[Collected data entries]
◇ ◇ ◇

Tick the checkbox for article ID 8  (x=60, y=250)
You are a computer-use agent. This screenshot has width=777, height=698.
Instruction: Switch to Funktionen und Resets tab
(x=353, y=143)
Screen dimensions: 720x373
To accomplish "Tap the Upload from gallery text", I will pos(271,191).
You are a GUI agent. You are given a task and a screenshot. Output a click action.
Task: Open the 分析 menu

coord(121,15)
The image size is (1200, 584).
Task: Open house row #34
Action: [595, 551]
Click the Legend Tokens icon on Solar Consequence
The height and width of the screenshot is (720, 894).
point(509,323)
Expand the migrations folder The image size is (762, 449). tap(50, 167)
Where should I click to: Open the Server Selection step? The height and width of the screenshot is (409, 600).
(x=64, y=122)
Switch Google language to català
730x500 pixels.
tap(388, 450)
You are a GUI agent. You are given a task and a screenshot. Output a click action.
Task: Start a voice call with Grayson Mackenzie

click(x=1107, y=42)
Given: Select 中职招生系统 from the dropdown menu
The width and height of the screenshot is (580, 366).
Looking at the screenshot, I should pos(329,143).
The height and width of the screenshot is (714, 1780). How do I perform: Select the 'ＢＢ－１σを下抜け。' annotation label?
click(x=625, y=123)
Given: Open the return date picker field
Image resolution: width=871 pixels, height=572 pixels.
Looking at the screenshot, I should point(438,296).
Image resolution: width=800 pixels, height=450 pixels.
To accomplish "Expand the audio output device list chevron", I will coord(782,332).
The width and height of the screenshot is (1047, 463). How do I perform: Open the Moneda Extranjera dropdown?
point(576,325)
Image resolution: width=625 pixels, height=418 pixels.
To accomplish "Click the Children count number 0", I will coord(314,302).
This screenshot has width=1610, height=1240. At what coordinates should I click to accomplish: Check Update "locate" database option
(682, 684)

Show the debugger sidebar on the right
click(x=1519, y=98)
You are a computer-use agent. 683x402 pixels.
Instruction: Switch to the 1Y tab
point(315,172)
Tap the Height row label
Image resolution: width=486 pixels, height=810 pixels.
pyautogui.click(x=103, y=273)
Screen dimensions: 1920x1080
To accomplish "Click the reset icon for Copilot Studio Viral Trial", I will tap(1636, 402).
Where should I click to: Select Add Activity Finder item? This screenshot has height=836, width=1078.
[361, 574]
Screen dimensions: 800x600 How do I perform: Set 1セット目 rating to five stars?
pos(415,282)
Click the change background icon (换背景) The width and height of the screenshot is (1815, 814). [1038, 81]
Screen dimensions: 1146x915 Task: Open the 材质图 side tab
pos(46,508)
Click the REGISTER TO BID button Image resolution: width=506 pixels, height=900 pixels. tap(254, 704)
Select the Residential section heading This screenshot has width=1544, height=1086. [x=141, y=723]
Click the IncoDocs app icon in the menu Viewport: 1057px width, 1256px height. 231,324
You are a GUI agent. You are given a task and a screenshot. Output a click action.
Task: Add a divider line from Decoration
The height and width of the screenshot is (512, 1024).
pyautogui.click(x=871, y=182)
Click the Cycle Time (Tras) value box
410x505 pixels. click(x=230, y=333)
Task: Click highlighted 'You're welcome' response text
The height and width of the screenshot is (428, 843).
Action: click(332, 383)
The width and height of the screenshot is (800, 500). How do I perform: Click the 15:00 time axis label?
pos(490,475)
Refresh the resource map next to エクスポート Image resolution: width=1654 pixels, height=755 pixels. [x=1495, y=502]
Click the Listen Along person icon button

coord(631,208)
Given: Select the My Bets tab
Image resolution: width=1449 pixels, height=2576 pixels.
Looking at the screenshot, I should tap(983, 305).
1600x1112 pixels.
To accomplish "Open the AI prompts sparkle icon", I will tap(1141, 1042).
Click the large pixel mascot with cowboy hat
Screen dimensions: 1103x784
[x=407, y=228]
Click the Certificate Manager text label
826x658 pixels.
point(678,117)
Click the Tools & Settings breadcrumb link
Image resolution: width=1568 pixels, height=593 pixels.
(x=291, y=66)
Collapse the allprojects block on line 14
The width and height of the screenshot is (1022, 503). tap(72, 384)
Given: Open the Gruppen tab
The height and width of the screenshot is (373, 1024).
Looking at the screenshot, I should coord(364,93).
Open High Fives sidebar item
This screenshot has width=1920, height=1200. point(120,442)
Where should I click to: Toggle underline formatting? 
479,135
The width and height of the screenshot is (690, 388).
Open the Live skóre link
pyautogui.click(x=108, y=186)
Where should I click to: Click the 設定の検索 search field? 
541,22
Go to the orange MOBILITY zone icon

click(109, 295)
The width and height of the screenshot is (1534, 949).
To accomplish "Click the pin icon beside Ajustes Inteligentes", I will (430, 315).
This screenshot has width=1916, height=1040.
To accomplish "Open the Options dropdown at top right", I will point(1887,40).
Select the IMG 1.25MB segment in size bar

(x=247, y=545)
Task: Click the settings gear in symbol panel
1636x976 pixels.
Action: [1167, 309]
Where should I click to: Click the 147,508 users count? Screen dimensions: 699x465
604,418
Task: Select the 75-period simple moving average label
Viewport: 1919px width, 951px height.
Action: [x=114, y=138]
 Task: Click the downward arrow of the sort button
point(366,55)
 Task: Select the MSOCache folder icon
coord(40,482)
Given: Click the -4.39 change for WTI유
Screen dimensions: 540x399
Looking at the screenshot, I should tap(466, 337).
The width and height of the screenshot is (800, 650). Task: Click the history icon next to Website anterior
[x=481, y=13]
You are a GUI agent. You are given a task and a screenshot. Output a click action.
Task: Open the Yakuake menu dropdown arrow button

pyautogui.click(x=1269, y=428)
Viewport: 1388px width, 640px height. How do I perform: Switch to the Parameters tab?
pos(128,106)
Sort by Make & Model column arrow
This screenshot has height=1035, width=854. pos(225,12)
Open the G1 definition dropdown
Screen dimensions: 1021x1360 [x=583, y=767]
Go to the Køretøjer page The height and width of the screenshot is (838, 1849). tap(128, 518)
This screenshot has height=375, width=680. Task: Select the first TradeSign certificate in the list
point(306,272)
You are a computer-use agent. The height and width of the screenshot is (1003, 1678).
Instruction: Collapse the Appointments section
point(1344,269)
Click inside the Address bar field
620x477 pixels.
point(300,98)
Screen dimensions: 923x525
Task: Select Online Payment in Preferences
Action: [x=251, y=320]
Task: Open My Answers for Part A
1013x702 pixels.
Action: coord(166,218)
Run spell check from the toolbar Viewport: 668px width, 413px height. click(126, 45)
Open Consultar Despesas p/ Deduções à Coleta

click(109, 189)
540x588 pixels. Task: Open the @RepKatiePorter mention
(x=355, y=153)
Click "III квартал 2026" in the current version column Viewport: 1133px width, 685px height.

◇ ◇ ◇

Transcribe each entry precisely, missing none.

RESULT FOR THIS EXERCISE:
Tick the checkbox for article ID 8  (x=60, y=250)
You are a computer-use agent. This screenshot has width=777, height=698.
Instruction: Switch to Funktionen und Resets tab
(x=353, y=143)
Screen dimensions: 720x373
To accomplish "Tap the Upload from gallery text", I will pos(271,191).
You are a GUI agent. You are given a task and a screenshot. Output a click action.
Task: Open the 分析 menu

coord(121,15)
The image size is (1200, 584).
Task: Open house row #34
Action: [595, 551]
Click the Legend Tokens icon on Solar Consequence
The height and width of the screenshot is (720, 894).
point(509,323)
Expand the migrations folder The image size is (762, 449). tap(50, 167)
Where should I click to: Open the Server Selection step? The height and width of the screenshot is (409, 600).
(x=64, y=122)
Switch Google language to català
730x500 pixels.
tap(388, 450)
You are a GUI agent. You are given a task and a screenshot. Output a click action.
Task: Start a voice call with Grayson Mackenzie

click(x=1107, y=42)
Given: Select 中职招生系统 from the dropdown menu
The width and height of the screenshot is (580, 366).
Looking at the screenshot, I should pos(329,143).
The height and width of the screenshot is (714, 1780). How do I perform: Select the 'ＢＢ－１σを下抜け。' annotation label?
click(x=625, y=123)
Given: Open the return date picker field
Image resolution: width=871 pixels, height=572 pixels.
Looking at the screenshot, I should point(438,296).
Image resolution: width=800 pixels, height=450 pixels.
To accomplish "Expand the audio output device list chevron", I will coord(782,332).
The width and height of the screenshot is (1047, 463). How do I perform: Open the Moneda Extranjera dropdown?
point(576,325)
Image resolution: width=625 pixels, height=418 pixels.
To accomplish "Click the Children count number 0", I will coord(314,302).
This screenshot has width=1610, height=1240. At what coordinates should I click to accomplish: Check Update "locate" database option
(682, 684)

Show the debugger sidebar on the right
click(x=1519, y=98)
You are a computer-use agent. 683x402 pixels.
Instruction: Switch to the 1Y tab
point(315,172)
Tap the Height row label
Image resolution: width=486 pixels, height=810 pixels.
pyautogui.click(x=103, y=273)
Screen dimensions: 1920x1080
To accomplish "Click the reset icon for Copilot Studio Viral Trial", I will tap(1636, 402).
Where should I click to: Select Add Activity Finder item? This screenshot has height=836, width=1078.
[361, 574]
Screen dimensions: 800x600 How do I perform: Set 1セット目 rating to five stars?
pos(415,282)
Click the change background icon (换背景) The width and height of the screenshot is (1815, 814). [1038, 81]
Screen dimensions: 1146x915 Task: Open the 材质图 side tab
pos(46,508)
Click the REGISTER TO BID button Image resolution: width=506 pixels, height=900 pixels. tap(254, 704)
Select the Residential section heading This screenshot has width=1544, height=1086. [x=141, y=723]
Click the IncoDocs app icon in the menu Viewport: 1057px width, 1256px height. 231,324
You are a GUI agent. You are given a task and a screenshot. Output a click action.
Task: Add a divider line from Decoration
The height and width of the screenshot is (512, 1024).
pyautogui.click(x=871, y=182)
Click the Cycle Time (Tras) value box
410x505 pixels. click(x=230, y=333)
Task: Click highlighted 'You're welcome' response text
The height and width of the screenshot is (428, 843).
Action: click(332, 383)
The width and height of the screenshot is (800, 500). How do I perform: Click the 15:00 time axis label?
pos(490,475)
Refresh the resource map next to エクスポート Image resolution: width=1654 pixels, height=755 pixels. [x=1495, y=502]
Click the Listen Along person icon button

coord(631,208)
Given: Select the My Bets tab
Image resolution: width=1449 pixels, height=2576 pixels.
Looking at the screenshot, I should tap(983, 305).
1600x1112 pixels.
To accomplish "Open the AI prompts sparkle icon", I will tap(1141, 1042).
Click the large pixel mascot with cowboy hat
Screen dimensions: 1103x784
[x=407, y=228]
Click the Certificate Manager text label
826x658 pixels.
point(678,117)
Click the Tools & Settings breadcrumb link
Image resolution: width=1568 pixels, height=593 pixels.
(x=291, y=66)
Collapse the allprojects block on line 14
The width and height of the screenshot is (1022, 503). tap(72, 384)
Given: Open the Gruppen tab
The height and width of the screenshot is (373, 1024).
Looking at the screenshot, I should coord(364,93).
Open High Fives sidebar item
This screenshot has width=1920, height=1200. point(120,442)
Where should I click to: Toggle underline formatting? 
479,135
The width and height of the screenshot is (690, 388).
Open the Live skóre link
pyautogui.click(x=108, y=186)
Where should I click to: Click the 設定の検索 search field? 
541,22
Go to the orange MOBILITY zone icon

click(109, 295)
The width and height of the screenshot is (1534, 949).
To accomplish "Click the pin icon beside Ajustes Inteligentes", I will (430, 315).
This screenshot has width=1916, height=1040.
To accomplish "Open the Options dropdown at top right", I will point(1887,40).
Select the IMG 1.25MB segment in size bar

(x=247, y=545)
Task: Click the settings gear in symbol panel
1636x976 pixels.
Action: [1167, 309]
Where should I click to: Click the 147,508 users count? Screen dimensions: 699x465
604,418
Task: Select the 75-period simple moving average label
Viewport: 1919px width, 951px height.
Action: [x=114, y=138]
 Task: Click the downward arrow of the sort button
point(366,55)
 Task: Select the MSOCache folder icon
coord(40,482)
Given: Click the -4.39 change for WTI유
Screen dimensions: 540x399
Looking at the screenshot, I should tap(466, 337).
The width and height of the screenshot is (800, 650). Task: Click the history icon next to Website anterior
[x=481, y=13]
You are a GUI agent. You are given a task and a screenshot. Output a click action.
Task: Open the Yakuake menu dropdown arrow button

pyautogui.click(x=1269, y=428)
Viewport: 1388px width, 640px height. How do I perform: Switch to the Parameters tab?
pos(128,106)
Sort by Make & Model column arrow
This screenshot has height=1035, width=854. pos(225,12)
Open the G1 definition dropdown
Screen dimensions: 1021x1360 [x=583, y=767]
Go to the Køretøjer page The height and width of the screenshot is (838, 1849). tap(128, 518)
This screenshot has height=375, width=680. Task: Select the first TradeSign certificate in the list
point(306,272)
You are a computer-use agent. The height and width of the screenshot is (1003, 1678).
Instruction: Collapse the Appointments section
point(1344,269)
Click inside the Address bar field
620x477 pixels.
point(300,98)
Screen dimensions: 923x525
Task: Select Online Payment in Preferences
Action: [x=251, y=320]
Task: Open My Answers for Part A
1013x702 pixels.
Action: coord(166,218)
Run spell check from the toolbar Viewport: 668px width, 413px height. click(126, 45)
Open Consultar Despesas p/ Deduções à Coleta

click(109, 189)
540x588 pixels. Task: Open the @RepKatiePorter mention
(x=355, y=153)
Click "III квартал 2026" in the current version column Viewport: 1133px width, 685px height.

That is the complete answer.